Another approach to take could be to proceed north from Eisenerz to the Altenmarkt area. This will bring one within a short distance of Upper Austria. However, I have never tried this route.

 

 5.0 Known bugs and issues.  



5.1 Track counting in territories within Styria.

All tracks laid in other territories within Styria are not added to the “track laid” totals. The most noticeable and damaging occurrence will most likely be the laying of track from Birkfeld to Ratten since it will not show any increase in the total track laid. (about 10km).



The solution to this issue will be that all the track will be counted in all territories including those outside the province and territory of Styria. The remaining issue is if double track should count double. I do not favor to count it as double and much rather just change the “track requirement” to a “line requirement” if this does becomes an issue.



5.2 Connection to Leibnitz.

If one selects the “hire now” option when the connection to Leibnitz offer is being made and one connects into Leibnitz in December of 1840, (December only) the connection will not be recognized and will be dealt with as if never made.

The fix will be a rewording of the event indicating that if the “hire now” option is being taken the connection will have to be made by the end of November. After all, how can the workers be home for Christmas if the connection is made at the end of December? (They might be close to home but still have to work)



5.3 Applying the benefits of the signaling event.

The 10% increase in train safety and 10% faster station turn around are never applied.



An event will be added to include those benefits by the end of 1849.



5.4 Newspaper report upon Knittelfeld connection.

“All Players, CEO of .......” should read “Adolph von Hansemann, CEO of .......”.



Will include the playerId=1 statement in the trigger formula.



5.5 Connection to the provinces made in Dec. 1854.

If the last connection and the delivery requirements to a province is made in the last month (Dec. 1854) it will not recognize this connection for the gold medal win. The silver win will be acknowledged in Jan. 1856.

This will be corrected in the next version.



5.6 Connection and deliveries to/from the provinces.

One does not need to actually connect to Styria for the deliveries to be counted. There are several options to circumvent that requirement.

This will be corrected in the next version.



5.6 Semmering tourist deliveries.

Deliveries made within the province of Lower Austria will also be counted in the Semmering tourist delivery total. Connections/deliveries made into Lower Austria using other routes than the Semmering Pass will also be counted into that total.

This will be corrected in the next version.



6.0 Conclusion.

If I have made it sound easy to win gold on this map, I did not mean to. In all of all my games I estimate to have won about one third, another third I lost by being a bit too over aggressive in the stock market and the rest I could not win even with all that insight. In the opinion of other players, and also in mine, it is a hard map to win on. It just seems to be easier for me, having the insight of what is going on, why and when and having it played so often.  I hope that this guide will give everyone some of the insight into the happenings that I have enjoyed. There are no “secrets” left if ever there were any.
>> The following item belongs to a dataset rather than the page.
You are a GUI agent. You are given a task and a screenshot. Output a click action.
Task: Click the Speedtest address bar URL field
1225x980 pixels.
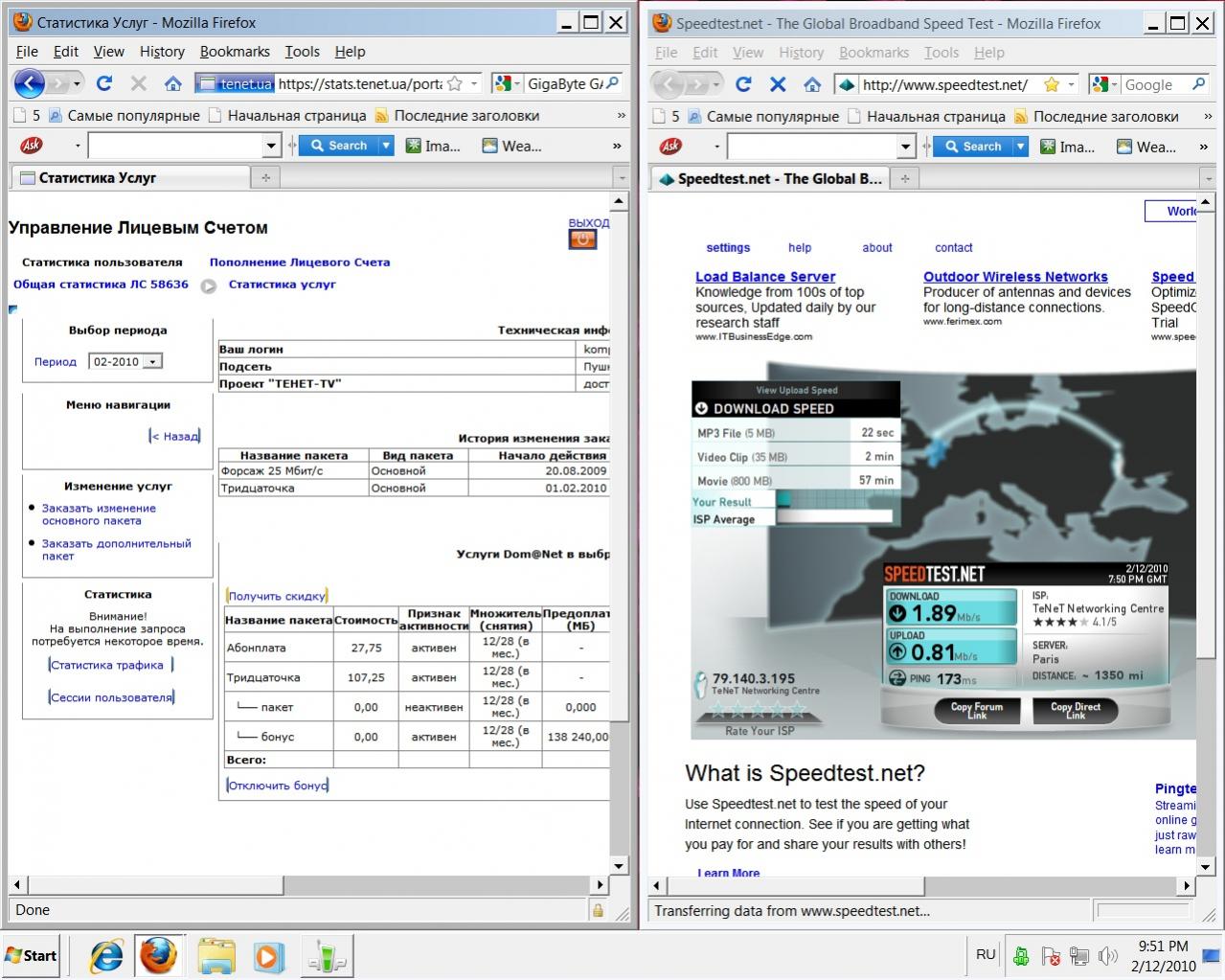tap(943, 84)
By the way, did I mention that the map that I used as an example and referred to several times throughout this guide was the one I  made gold in mid 1848? That on that map in 1845 alone I had passenger and freight revenues totaling $23.8 mill.?  I guess I was just lucky.

To recap, here are some of the attributes for winning:

Be aggressive in track building.

Be vigilant in obtaining bonds and don’t be afraid to use those funds.

Think ahead by using trains delivering to far away locations and accepting offers supportive of your goals.

Never annoy the people giving you an opportunity (monarchy) and your customers (public).

Use any strategy that will get you a gold finish.

All that is left is to wish everyone the best of luck and hope that I will get some feedback as to the experience of playing this map.